Joseph Heste Patterson (August 15, 1912 – May 23, 1939) was an American naval officer who also competed at the 1936 Summer Olympics. He went by "Pat" Patterson while in the Navy.

==Early life==
A native of Oklahoma City, Oklahoma, Patterson graduated from the United States Naval Academy in 1936. While at the Naval Academy, he competed for the track team. That same year, he finished second in the 400 m hurdles at the US Olympic trials for the 1936 Games in Berlin. At the Berlin Games, he finished fourth in 400 m hurdles event, losing out on the bronze medal to Miguel White of the Philippines by 0.2 seconds.

He married Elizabeth "Betty" Greenlee in 1938.

==Naval career==
After the Olympics, Patterson served aboard the cruiser as an ensign. He would serve from May 1936 to May 1938. After transferring to the submarine fleet, Patterson completed training at the submarine school in New London, Connecticut before being assigned to the USS Squalus in October 1938.
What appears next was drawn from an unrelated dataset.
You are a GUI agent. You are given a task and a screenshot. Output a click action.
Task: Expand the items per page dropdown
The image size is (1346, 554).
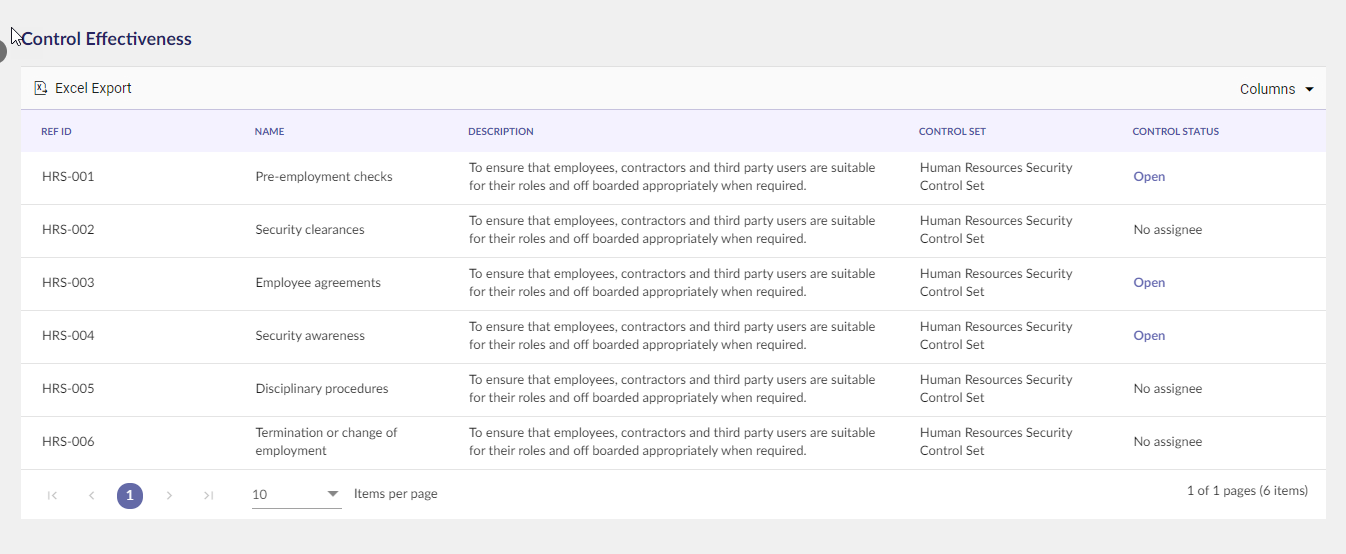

Patterson lost his life aboard the Squalus on May 23, 1939 when the main induction valve failed to close off the Isles of Shoals. This caused the aft torpedo room, both engine rooms, and the crew's quarters to be flooded. He was one of 26 men to drown immediately, and the only officer to die in the accident. The rest of the surviving crew was rescued by the USS Falcon led by Lieutenant Commander Charles "Swede" Momsen and the Squalus was refloated where Patterson and his dead crewmates were recovered.

Patterson is buried in Arlington National Cemetery. He was posthumously promoted to Lieutenant (junior grade).